Facebook #

Quitting Facebook #

This is a post I wrote in 2018 when I deleted my Facebook account.


Dear friends and family.

I’m not active on Facebook anymore. If you’d like to get in touch, please use WhatsApp or Telegram or Signal (preferred). I’m also keeping my personal website clintonboys.com updated if what I’m doing interests you.

It’s important to me to remain connected to you (not all my Friends list are seeing this message), so please do stay in touch, and I’ll do my best as well.


I used Facebook for ten years and four months. I remember when I first joined the platform; it was still pretty small, almost none of my friends were there, and the UI was hideous. I used it all throughout University, sharing photos and posts with my friends, checking in where I was, liking all sorts of celebrities and breakfast cereals, and reading what everyone else was up to.
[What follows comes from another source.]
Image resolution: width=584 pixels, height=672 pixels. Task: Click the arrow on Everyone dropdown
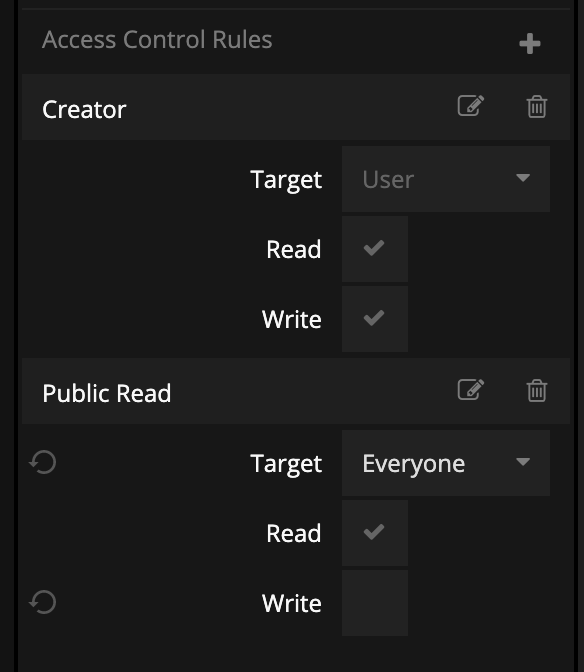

It was around 2010 when people started talking about “the Facebook algorithm”, as if it were some sentient creature, and it began to possess a real power over what we saw and interacted with every day. I no longer like the direction this algorithm is going in or its effects on society and on myself.

Today that algorithm has evolved into something truly dangerous, entirely unregulated, that is having a measurable and proven negative effect on the ability of society to conduct discourse and argument in a meaningful way. I don’t know how much of the current state of the world can be blamed on Facebook, but I am certain its echo chambers and inability to separate fact from opinion is part of the problem. I don’t want to be part of that anymore.

There are lots of great things about Facebook which I will miss, in particular the small niche groups which have replaced web forums as a real meeting place for people with questions looking for answers or for people going through the same experience as them. And I’m sure I’ll miss the presence in my life of some people who will not be prepared to keep in touch through other platforms.

I love the internet and believe it has real power to create social change for the better. And I think social networks and platforms are not going away, and they need to be part of the internet and of a modern technological society. But I don’t need all the photos of me as a drunk 20-year-old to be part of that, and I don’t need to expose an extremely precise profile of my personality to advertisers to make that happen.